### ABOUT THIS EXERCISE
Which lines of the material hold the word "agent"? Copy each one.

### INFORMATION GIVEN
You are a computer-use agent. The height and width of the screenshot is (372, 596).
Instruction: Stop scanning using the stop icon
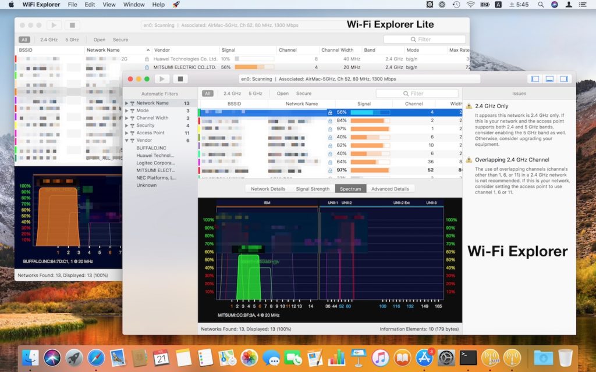[181, 79]
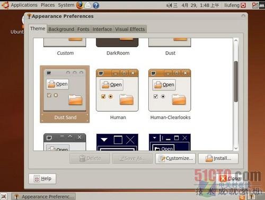Launch Firefox from the top panel
This screenshot has width=265, height=200.
click(80, 5)
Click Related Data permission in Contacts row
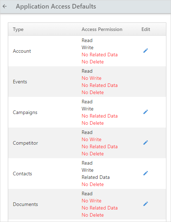Image resolution: width=171 pixels, height=222 pixels. [95, 177]
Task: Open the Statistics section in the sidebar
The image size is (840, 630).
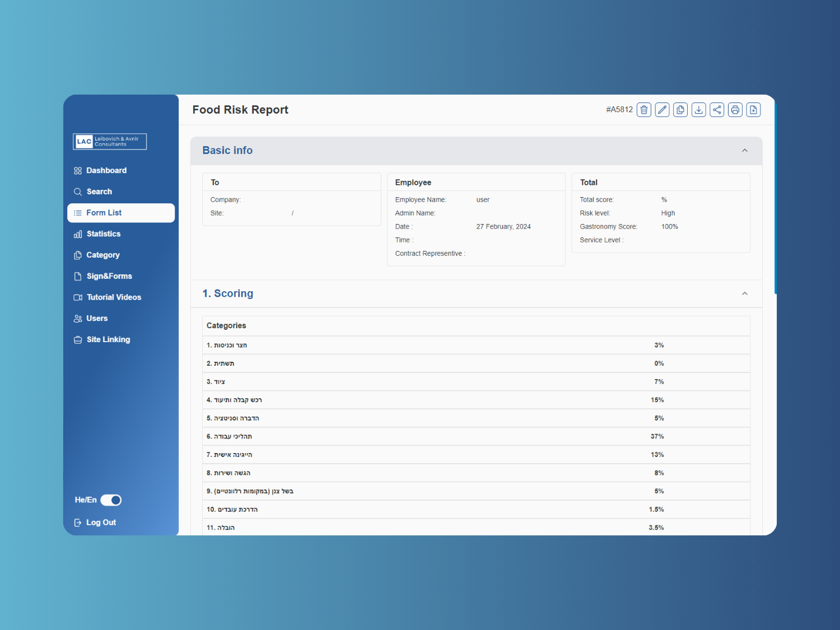Action: [103, 234]
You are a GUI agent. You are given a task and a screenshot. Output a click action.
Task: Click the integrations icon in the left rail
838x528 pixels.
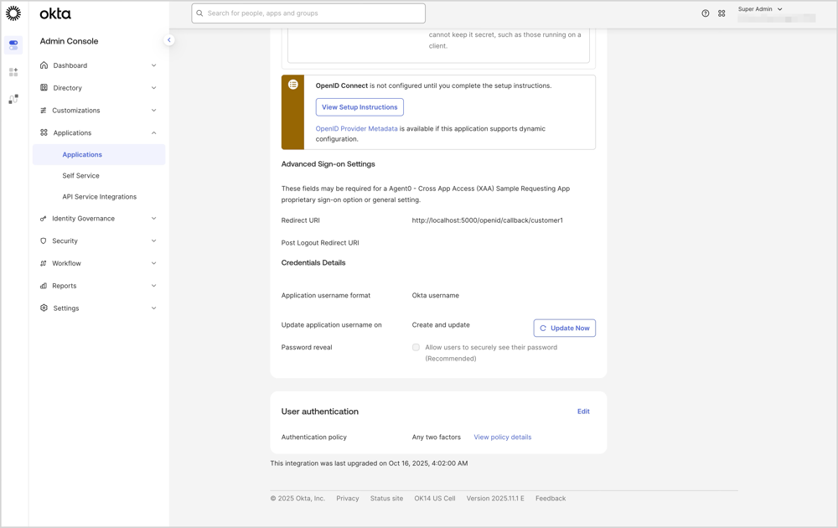click(x=13, y=98)
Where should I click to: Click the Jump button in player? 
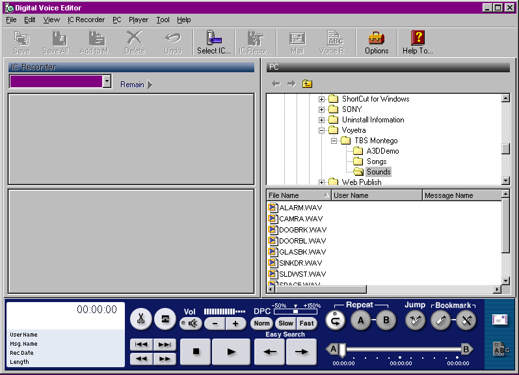point(415,320)
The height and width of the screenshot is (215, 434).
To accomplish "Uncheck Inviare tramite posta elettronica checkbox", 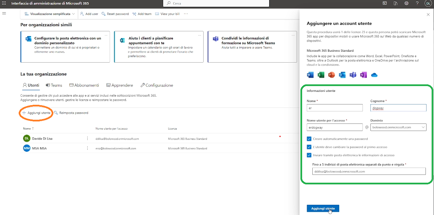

### OUTPUT BELOW
You are a computer-use agent. The height and width of the screenshot is (372, 596).
You are a GUI agent. You are given a task and a screenshot. Output a click action.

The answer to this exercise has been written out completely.